In my tests with Mike Konshak on the DC20, we found the older Missileworks RRC2 had an issue since it had no ground plane. The PF MAWD in mine seemed to be OK. Discussions with Adrian suggest the Raven is OK as well.
However, it's very cheap insurance to just line the inside of your avbay with aluminum or copper tape and make a little faraday cage. Mike had no issues after that.
-Ken
Thanks, guys - I'd seen reference to that premature ejection problem in scanning old posts - in fact,, a reference to carbon fiber shielding is some of those posts prompted my question about the encapsulating foam.
Good idea, Ken - even though I have 40"+ separating nose cone (dog collar) and av-bay, it is cheap insurance. I'll put that in the construction plan.
As I've flown multiple rockets with each and a DC-30 or DC-40.
I've yet to stuff the dog collar and the altimeter in the nosecone though...
I've used a DC-20 adjacent to RRC2 Mini's and a Raven and not had ill effects. I did test it though before hand.
Edward
I had my rocket eject on the pad this weekend, Nov 3. Not quite Konshak style, it was vertical on the pad before I armed the altimeters, and it sat there happily for at least 15 minutes waiting for two other flights, one of which involved a CATO motor still burning when it hit the ground. We were all walking back from making sure there was no further fire when BLAM, my rocket pukes its nose and main onto the ground.
I was flying Raven2 and an RRC2-mini.
I had my DC-30 collar about 12 inches away from my altimeters, although I did have pair of wires from the Raven that were quite a bit closer than that. The RRC2-mini was on its own battery, no shared ground. The Raven had some interesting data, but never fired its charges. RRC2-mini was definitely the culprit, I was able to set it off on the bench this afternoon.
TEST TEST TEST, and then shield anyway with Garmin collars. 3 watts is a pretty good bit of transmit power. I'm just glad I learned this (had only read about it before) lesson while it was still on the pad. Would have been pretty bad news if the exact same thing had happened 10 feet off the pad, then all my stuff would have crashed and the 6-second burn K375 would have had a pretty good chance to start a major fire. As it is I only have a beat up nose cone tip and a bruised ego, since I was quite aware of the problem but decided that my collar was "far enough" away from the electronics bay.
I'll be back sometime in the winter, with shielding and sans Missileworks.
-Bryan
Did you have your electronics shielded?
Edward
Really easy to shield, aluminum foil on the bulk plate or bulk plates between the DC and the altimeters. You also want to make sure all wires are twisted to try to prevent any wires from becoming an antenna.
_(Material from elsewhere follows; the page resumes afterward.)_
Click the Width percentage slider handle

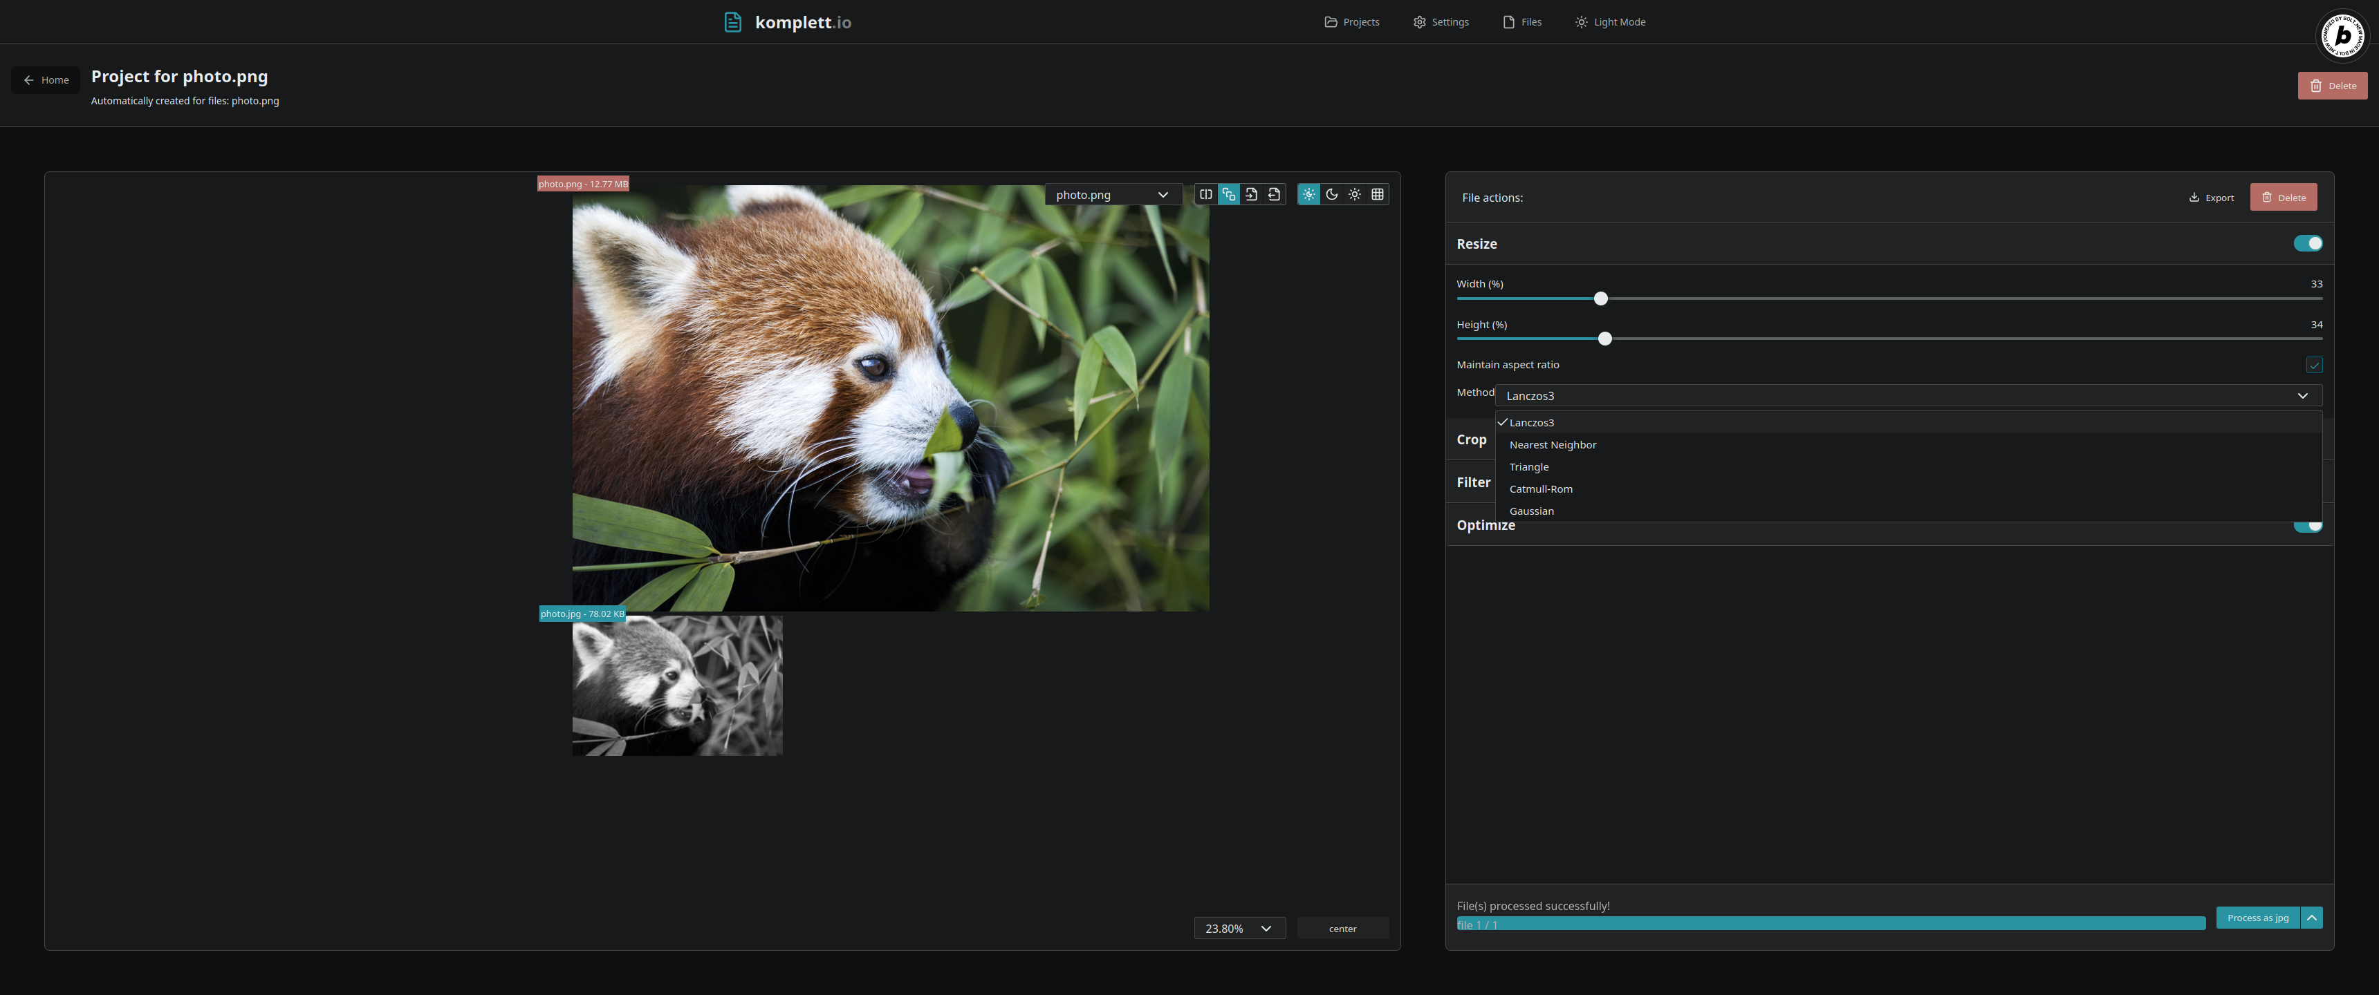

I saw someone have the same problem, moved wires around and no more problem. It is hard to believe just managing your wires and keeping them neat and organized and preventing wires from becoming antennas can help prevent this from happening.
When I flew I had everything shielded, and wrapped the ejection charge wires in aluminum foil. I would do this before you drop the altimeter - backups are good to have.
Edward
One thing I've done in almost all my dual altimeter birds is to build a common power bus (usually two or more 9V batteries in parallel) and to tie the grounds from both altimeters together. I don't use a common power switch, but all electronics shares the same ground and Vcc.
I wonder whether using shielded twisted pair wire would be a good thing on the e-matches with the shield bonded to the common ground.